I have a dataset of 240 samples data, with 12 variables (independent variables). From these 12 variables, i would like to identify significant variables for prediction. I perform Gamma analysis, since the data is highly positive skewed.
Here's what I am doing currently:
1. Split the data set into 70% (training data) and 30% (test data)
2. I used 70% data (168 data) to build prediction model using Gamma analysis. I run the analysis few times by excluding each variable at one time to get the best final model.
3. Then validate the final model using the remaining 20% data.
My problem: When should I use K-fold cross validation? Is it when building the prediction model using 70% data, or after i get the final model and use k-fold CV on the remaining 20% data?
Traditionally, you do three steps of "tuning", so you need to split your sample into three parts: a training set, a cross-validation set and a test set.
Training (~60%) In training, you simply estimate your model, but you don't make any changes to the model based on the results (accuracy, goodness of fit) from the training data to avoid overfitting the training set.
Cross validation (~20%) After training your model, you can tune it – vary hyperparameters, remove features, or even select between different models – based on its performance on the cross validation set.
As an example, let's say you want to test which variables to include and which to leave: You specify three different variable combinations (three different models).

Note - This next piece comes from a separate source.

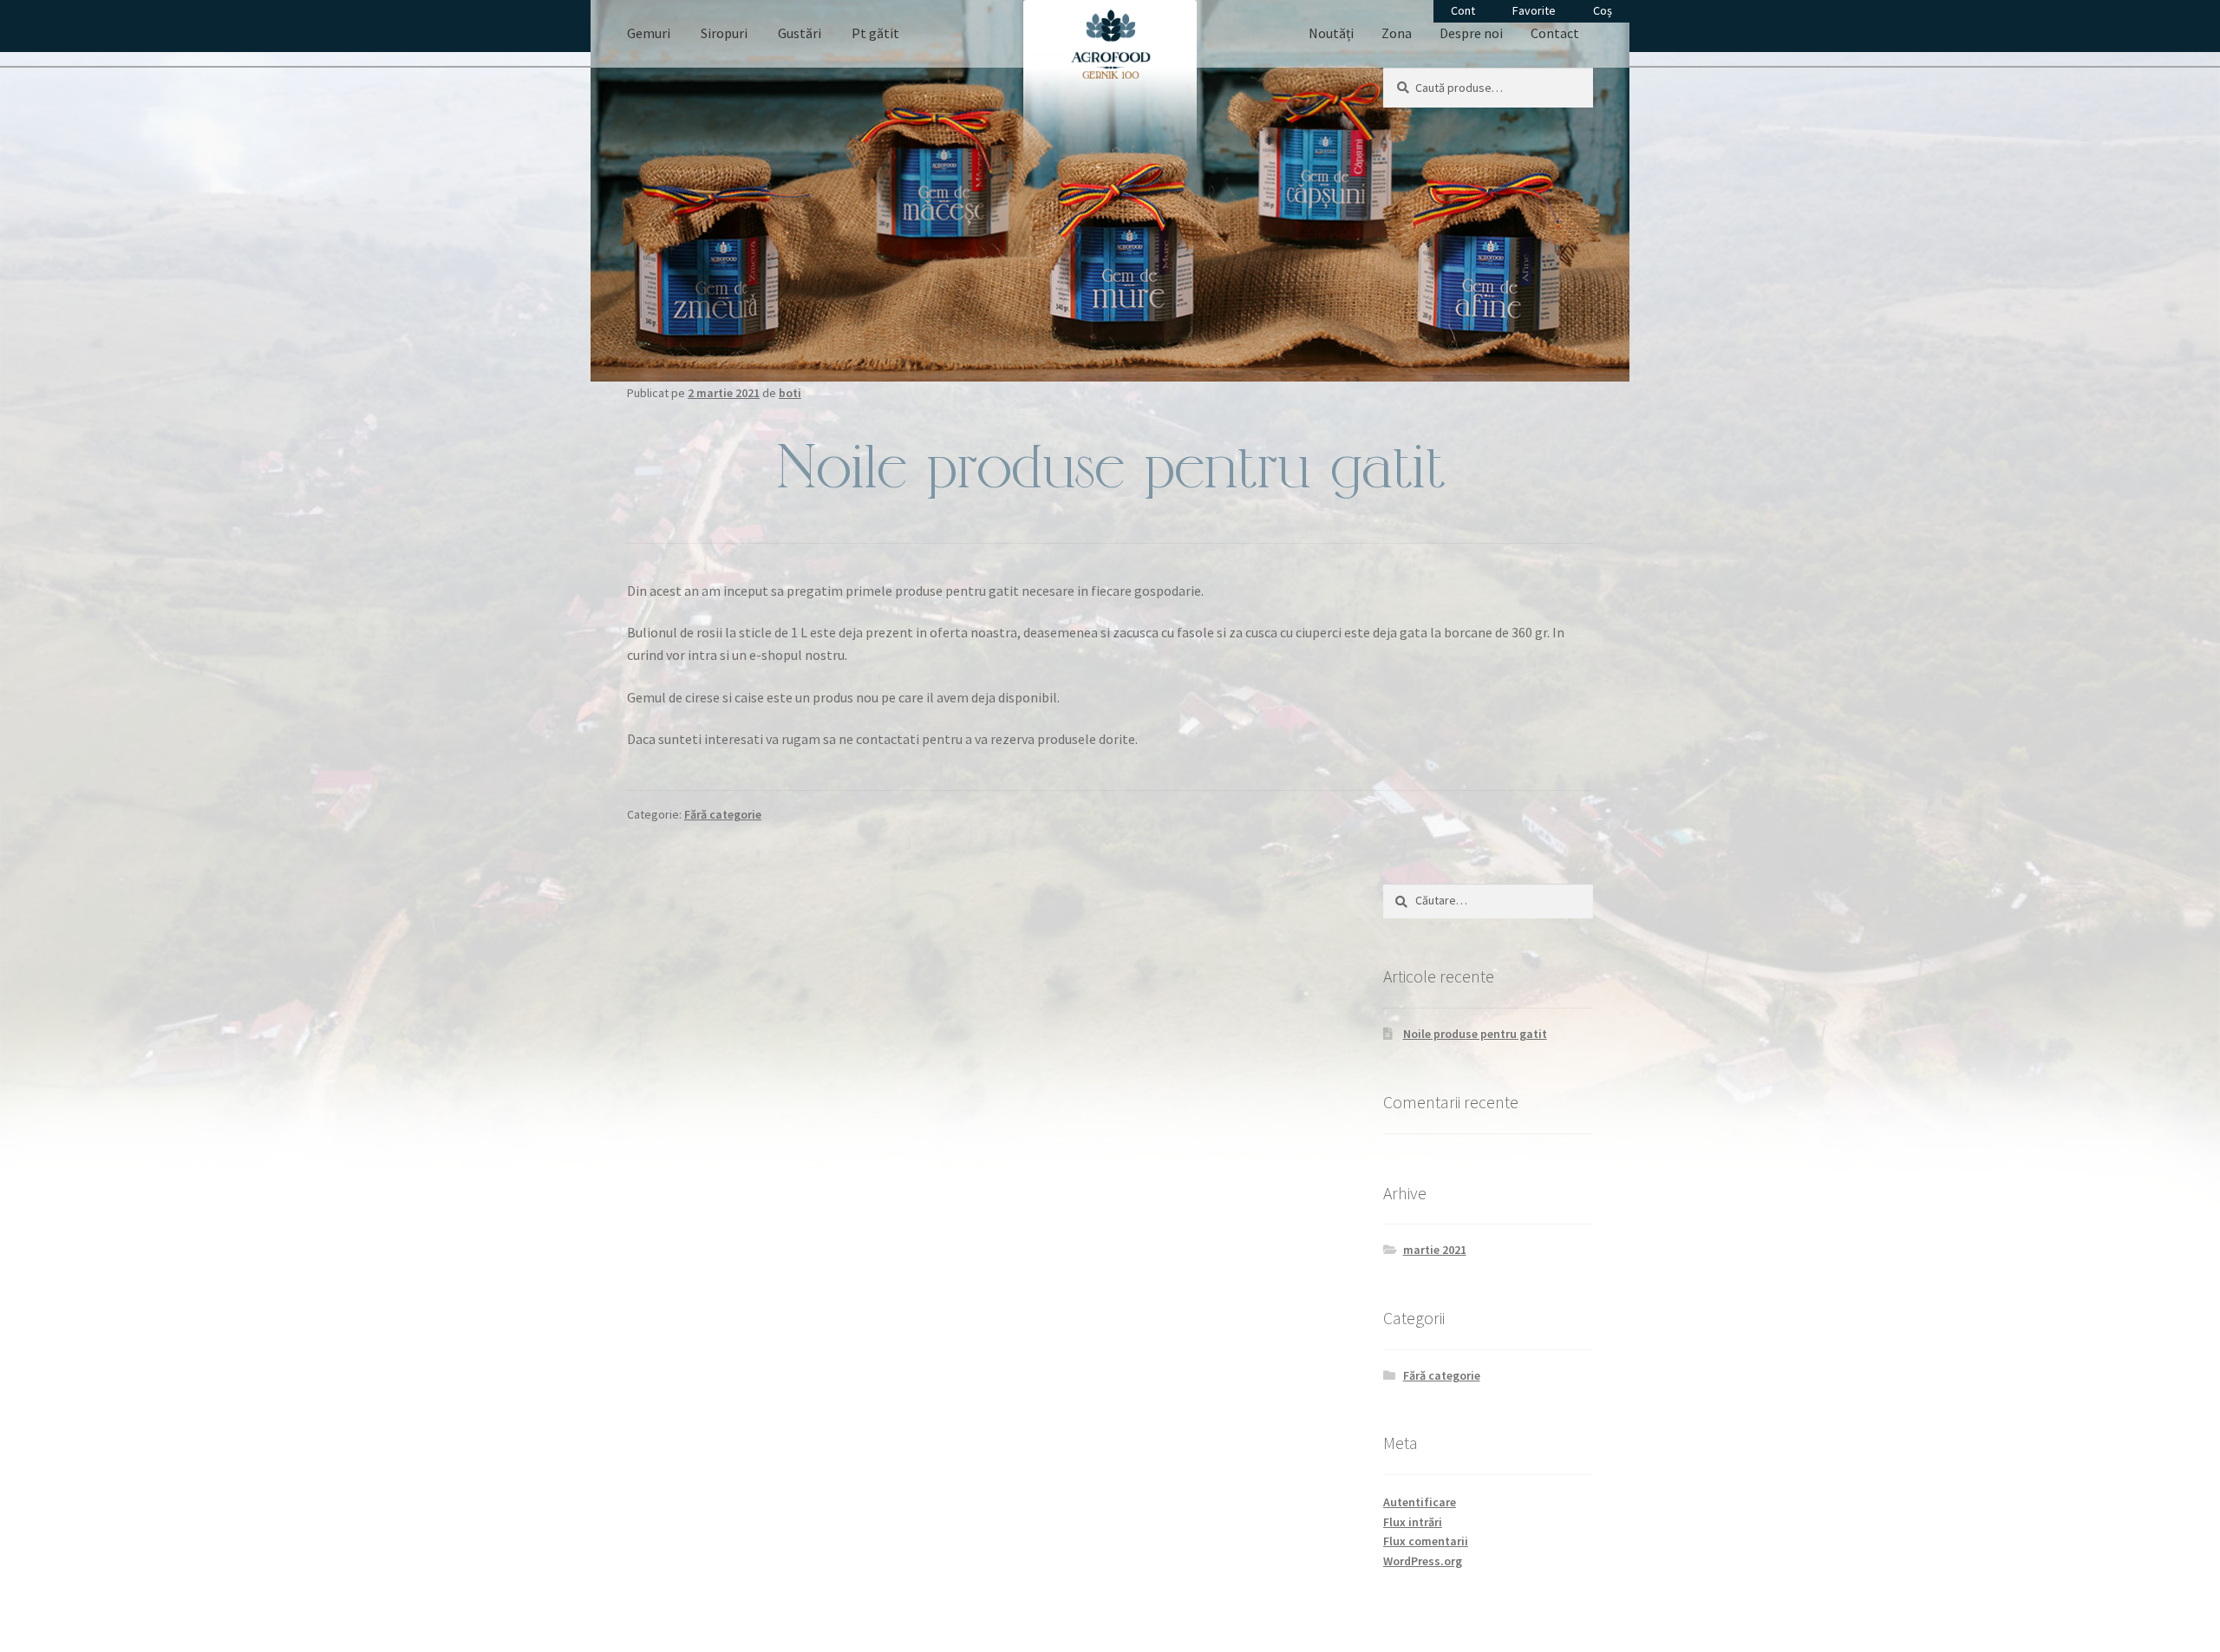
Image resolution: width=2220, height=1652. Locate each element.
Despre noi (1471, 33)
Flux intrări (1412, 1522)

You train all of them using your training set. Then you evaluate all of them using the cross validation set and select the one that performs best on the CV set.

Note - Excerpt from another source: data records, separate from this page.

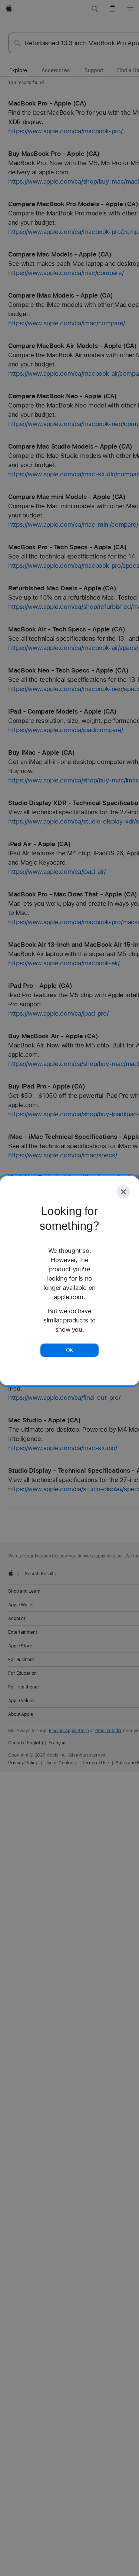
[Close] (123, 1192)
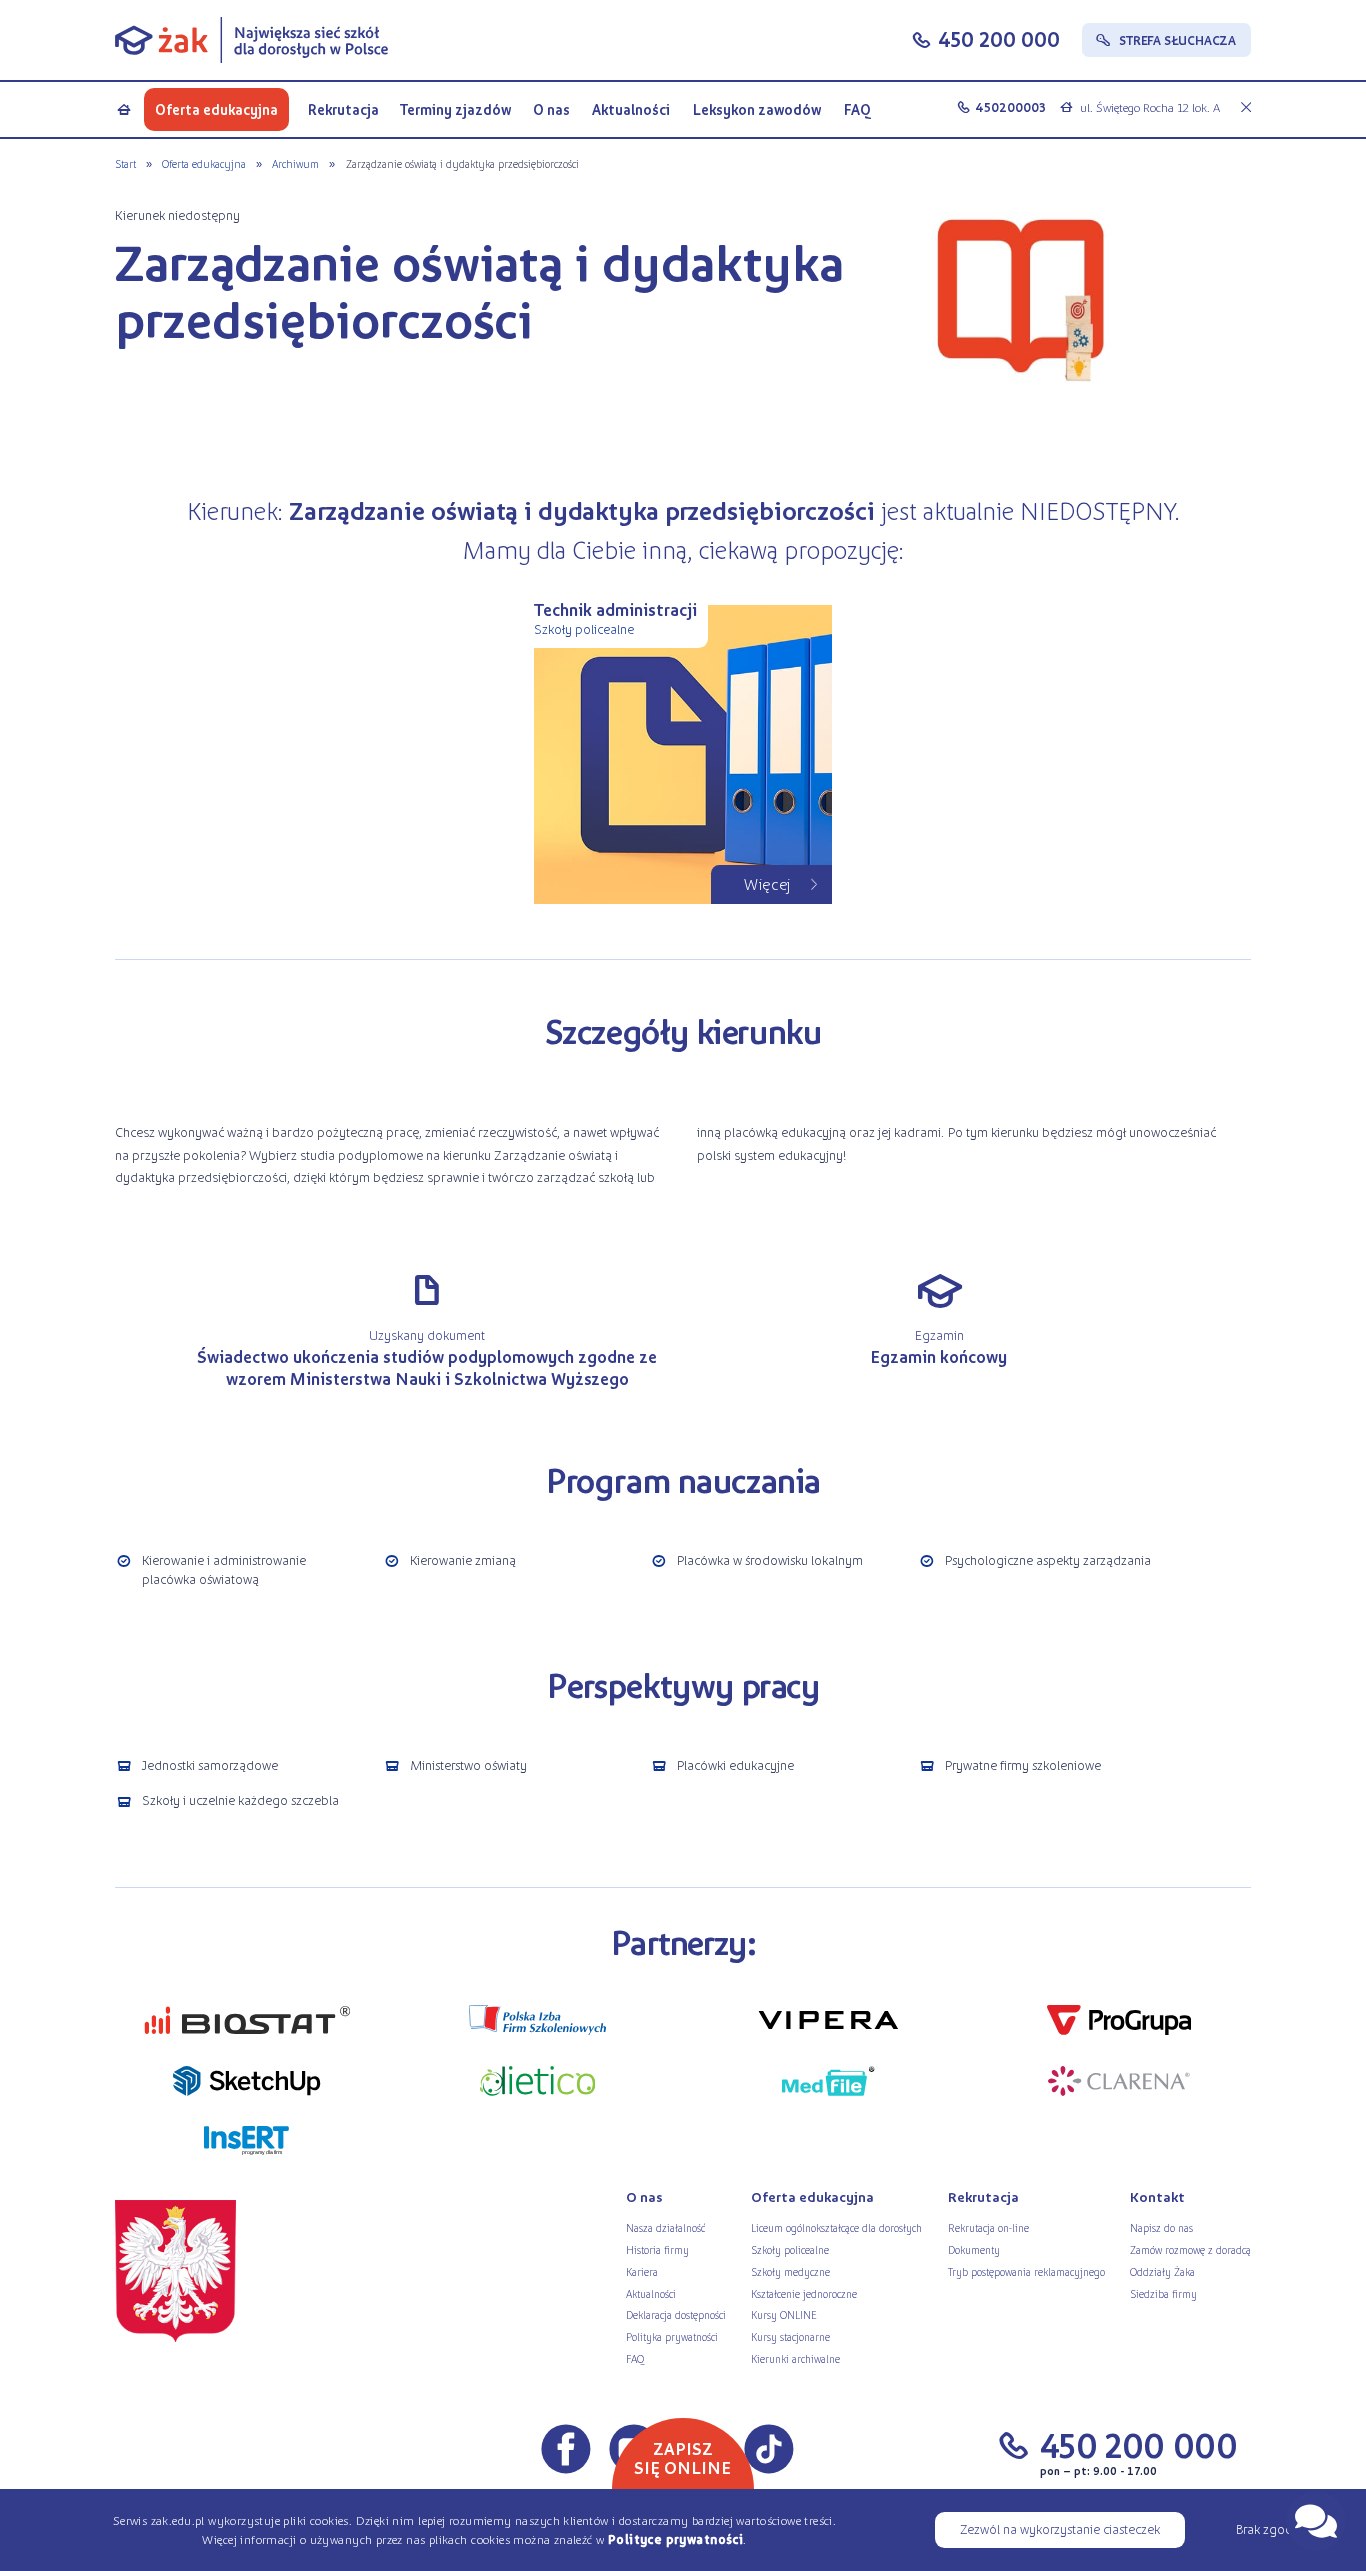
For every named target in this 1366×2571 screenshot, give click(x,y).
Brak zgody (1268, 2528)
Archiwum (295, 163)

K-fold CV If you are interested in doing k-fold validation, you repeat exactly what's written above, with one major difference: instead of hard-selecting the 60% and 20% for your training and CV sets, you run the training and validation procedures K-times, each time selecting a different random subsample for training and cross validation. Then you get a set of K results (accuracy, goodness of fit) that you can average to get a more robust estimate of your model's performance.
E.g., if you do 10-fold CV, you'd run it 10 times, and each time you'd randomly sample 10% of your data to be a cross-validation set, with the rest being a training set.
Test set (~20%) After tuning the model and/or selecting the best one, you can test it using the test set. This is data that the model has not seen yet and you shouldn't make any changes to the model based on the test set. This is the very last stage of building the model, only used to evaluate your final model, not to tune it any more (you don't want to overfit your test set).
If doing k-fold CV, you still have to leave out a test set that is separate from your training/CV set you are sampling from.
Putting it all together So in your case, you have $N=240$ and the number of variables is $12$. So the first split of the data would be training/CV (70-80%) and test (20-30%). Which in your case would be $168-192$ for training/CV and $48-72$ for test. Then, in selecting the variables to include, for each model (combination of variables), do K-fold CV as follows:
- Split your training/CV set into K equal (random) subsets.
- Estimate your model K times, each time leaving out one of the K subsets.
- Cross-validate each estimate with the subset that was left out.
- Pool your cross-validation results across all the K estimates.
Then pick the model that performs best in CV (on average). Evaluate it on the test set. Don't change it any more.